What is expected – Write the lines below as a JSON list of strings, one string per line, skipping any blank lines and leaving out the pictures.

━━━━━━━━━━━━━━━━━━━━━━━━━━━━━━

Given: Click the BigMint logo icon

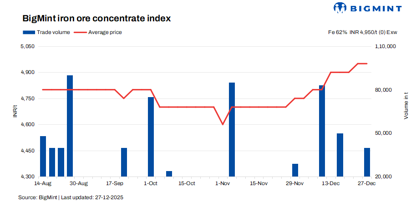Looking at the screenshot, I should tap(340, 8).
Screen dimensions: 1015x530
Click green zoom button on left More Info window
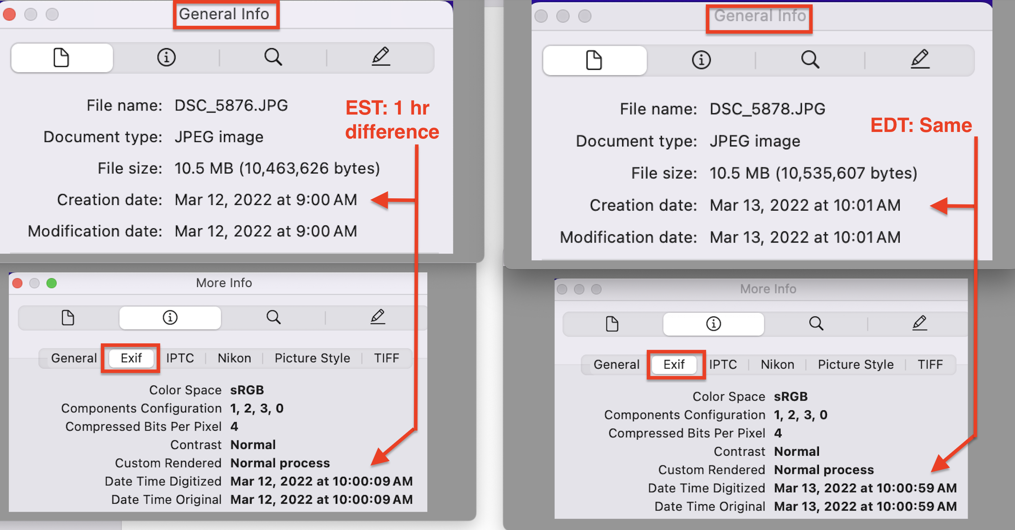pyautogui.click(x=52, y=283)
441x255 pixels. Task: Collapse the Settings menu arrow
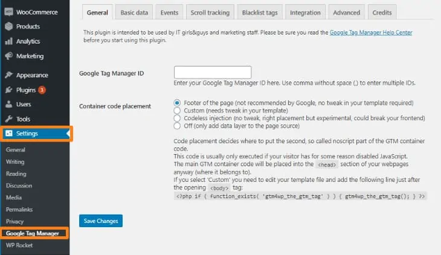(67, 134)
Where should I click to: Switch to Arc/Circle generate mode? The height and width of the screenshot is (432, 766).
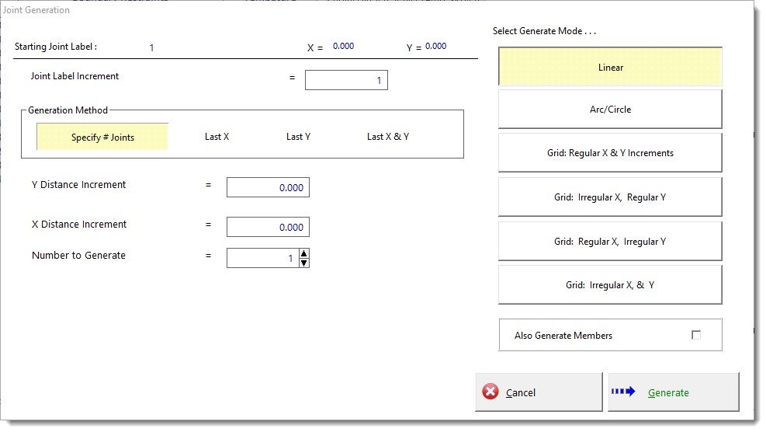(x=610, y=110)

━━━━━━━━━━━━━━━━━━━━━━━━━━━━━━

Output below –
[
  "Given: Click the BigMint logo icon",
  "Looking at the screenshot, I should tap(340, 8).",
  "Screen dimensions: 1015x530",
  "Click green zoom button on left More Info window",
  "pyautogui.click(x=52, y=283)",
  "441x255 pixels. Task: Collapse the Settings menu arrow",
  "(67, 134)",
  "Where should I click to: Switch to Arc/Circle generate mode? The height and width of the screenshot is (432, 766).",
  "(x=610, y=110)"
]